调控巨噬细胞极化,从转录层面改善炎症免疫通路
感染部位的免疫微环境直接决定修复结局,需要明确材料对巨噬细胞极化的调控作用与分子机制。细胞实验显示,脂多糖诱导的巨噬细胞会向促炎 M1 型极化,加入水凝胶后可显著降低 M1 型比例,提升抗炎 M2 型比例,其中超小聚多巴胺是发挥免疫调控的核心组分。转录组分析发现,材料处理可逆转脂多糖诱导的基因表达异常,核心调控 12 个关键基因,抑制白介素 6、CD86 等促炎基因表达,上调转化生长因子 β、过氧化物酶体增殖物激活受体 γ 等免疫调节与代谢相关基因。富集分析显示差异基因主要参与破骨细胞分化、VEGF 信号通路、Toll 样受体信号通路等关键通路,证实材料可在转录层面调控炎症反应与免疫细胞功能。
促进细胞迁移与血管生成,逆转炎症介导的成骨抑制
组织修复离不开细胞迁移、血管新生与骨组织形成,需要验证材料对相关细胞功能的影响。划痕实验显示水凝胶可显著促进成纤维细胞与内皮细胞的迁移,体外成管实验证实其具备促血管生成能力,这一效应与缓释的铜离子激活相关信号通路有关。

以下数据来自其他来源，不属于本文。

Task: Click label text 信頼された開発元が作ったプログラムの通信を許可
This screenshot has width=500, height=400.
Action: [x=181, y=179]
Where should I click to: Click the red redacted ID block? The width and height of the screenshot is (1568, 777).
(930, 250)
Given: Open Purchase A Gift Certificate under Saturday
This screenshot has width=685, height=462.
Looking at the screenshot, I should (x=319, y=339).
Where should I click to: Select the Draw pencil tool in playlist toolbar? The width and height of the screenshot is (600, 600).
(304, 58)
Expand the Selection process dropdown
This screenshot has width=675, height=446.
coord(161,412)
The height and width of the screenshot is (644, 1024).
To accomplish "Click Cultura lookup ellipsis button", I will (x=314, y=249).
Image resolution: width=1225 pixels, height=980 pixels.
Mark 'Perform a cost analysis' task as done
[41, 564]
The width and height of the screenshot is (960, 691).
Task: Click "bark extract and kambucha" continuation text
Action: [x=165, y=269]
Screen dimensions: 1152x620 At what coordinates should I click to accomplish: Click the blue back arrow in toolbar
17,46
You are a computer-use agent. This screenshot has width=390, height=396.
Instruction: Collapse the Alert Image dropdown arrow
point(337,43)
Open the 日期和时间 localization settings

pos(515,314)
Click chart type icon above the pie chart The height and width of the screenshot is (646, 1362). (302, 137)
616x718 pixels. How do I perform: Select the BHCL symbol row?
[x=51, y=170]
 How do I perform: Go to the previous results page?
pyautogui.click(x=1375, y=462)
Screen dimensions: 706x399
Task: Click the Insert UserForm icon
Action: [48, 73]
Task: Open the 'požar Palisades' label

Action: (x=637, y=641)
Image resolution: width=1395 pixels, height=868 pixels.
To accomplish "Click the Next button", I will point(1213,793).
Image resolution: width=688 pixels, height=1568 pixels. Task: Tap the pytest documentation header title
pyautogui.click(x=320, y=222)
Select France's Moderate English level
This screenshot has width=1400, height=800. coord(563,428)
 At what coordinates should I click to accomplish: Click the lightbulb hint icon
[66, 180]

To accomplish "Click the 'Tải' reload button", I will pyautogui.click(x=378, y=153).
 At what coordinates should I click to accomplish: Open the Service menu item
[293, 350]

针对炎症环境下的成骨抑制,水凝胶可逆转脂多糖或细菌上清对骨髓间充质干细胞成骨分化的抑制作用,提升碱性磷酸酶活性与钙结节形成水平,上调 Runx2、骨桥蛋白等成骨关键基因表达。整体来看,材料可通过改善免疫微环境与直接生化刺激,协同发挥促血管生成与成骨分化的作用。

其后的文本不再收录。